Lennon or Lenin -- John Lennon of the Beatles, who would cultivate increasingly radical political ideals as the '60s went on. In the '50s and early '60s, popular music wasn't a political medium, but by the late '60s it had become extremely political. For a narrator who adored the carefree love songs of Buddy Holly and Elvis, this drains some of the joy from music. McLean plays on Vladimir Lenin's name in the line "Lennon read a book on [Karl] Marx."
The quartet -- the Beatles
Helter Skelter in the summer swelter -- A reference to the Manson Family murders that occurred in August 1969. Charles Manson had hoped to incite a race war, a chaotic vision he called "Helter Skelter."
Jack -- Mick Jagger of the Rolling Stones. One of the band's hits was "Jumpin' Jack Flash." The verse in which Jack appears in "American Pie" is the song's darkest. It's believed to be a description of the concert played by the Rolling Stones at Altamont, during which a teenager with a gun was stabbed to death by a Hell's Angel working "security" while the British band played on stage just a few yards away.
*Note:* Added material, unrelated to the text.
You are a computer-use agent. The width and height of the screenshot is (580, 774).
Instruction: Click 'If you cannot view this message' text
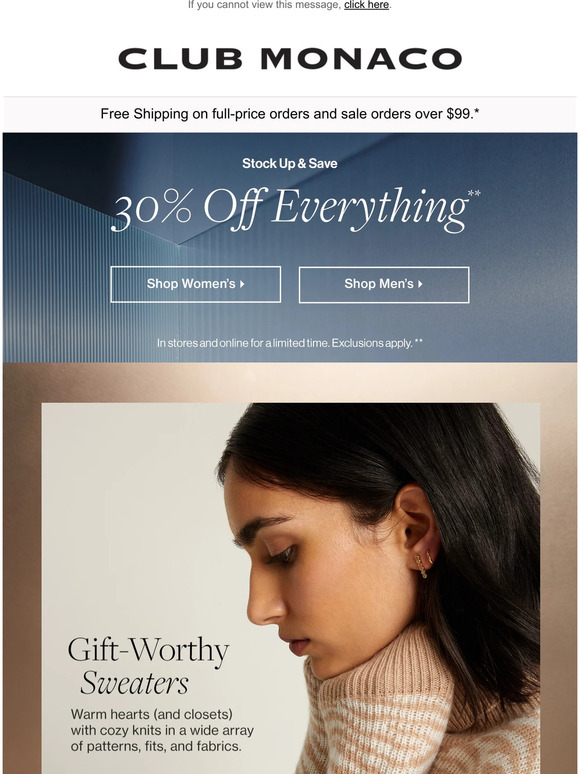(x=264, y=5)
This moment at Altamont is considered by many to be the great come-down of the '60s, occurring just months after Woodstock at an event that was billed as a sequel to Woodstock.
For McLean, it seems, the violence and nihilism of Altamont was a long time coming ... in the works for about a decade, to be precise.
The Aftermath Of The 1960s
The final verse of the song resumes the slower tempo of the song's intro, and mournfully catalogs some of the other low-points of the late '60s. It first references "a girl who sang the blues," who has nothing happy to tell the narrator, and is probably Janis Joplin, who died of a heroin overdose in 1970.
"In the streets the children screamed" is thought to be a description of the Kent State massacre, in which National Guardsmen killed four students on May 4, 1970.
"The three men I admire the most / The Father, Son and Holy Ghost" -- while these lines are an obvious religious reference, it's been speculated that this trinity is actually John F. Kennedy, Robert F. Kennedy, and Martin Luther King, Jr., three public figures whose assassinations stand out as indications that the '60s weren't the idyllic groovy decade we might like to think.
The trilogy could also be a musical one. It could be Jim Morrison, Jimi Hendrix and Brian Jones (of the Rolling Stones), or it could be the original tragic trio who sparked the song: Buddy Holly, Ritchie Valens and the Big Bopper.
Whoever it is, the three figures "caught the last train for the coast," which is certainly a metaphor for death -- a modern version of the euphemism "riding off into the sunset."
The Cast Of Characters In 'American Pie'
When McLean's manuscript was auctioned off by Christie's, many other notable thinkers weighed in on the song at greater length than the songwriter did. Here are some parting thoughts from historian Douglas Brinkley:
After all these years later “American Pie” still makes me feel empowered and yet filled with a sense of loss. The song is alive and joyful, yet fretful about a world gone wrong. It is a song that will never die. A reverie for the ages. There is a jump to the chorus, which forces the mind to relive the Fifties, Sixties and Seventies, to troll through the back pages of our lives while, like a traditional Irish folksong, reminds us of Fate.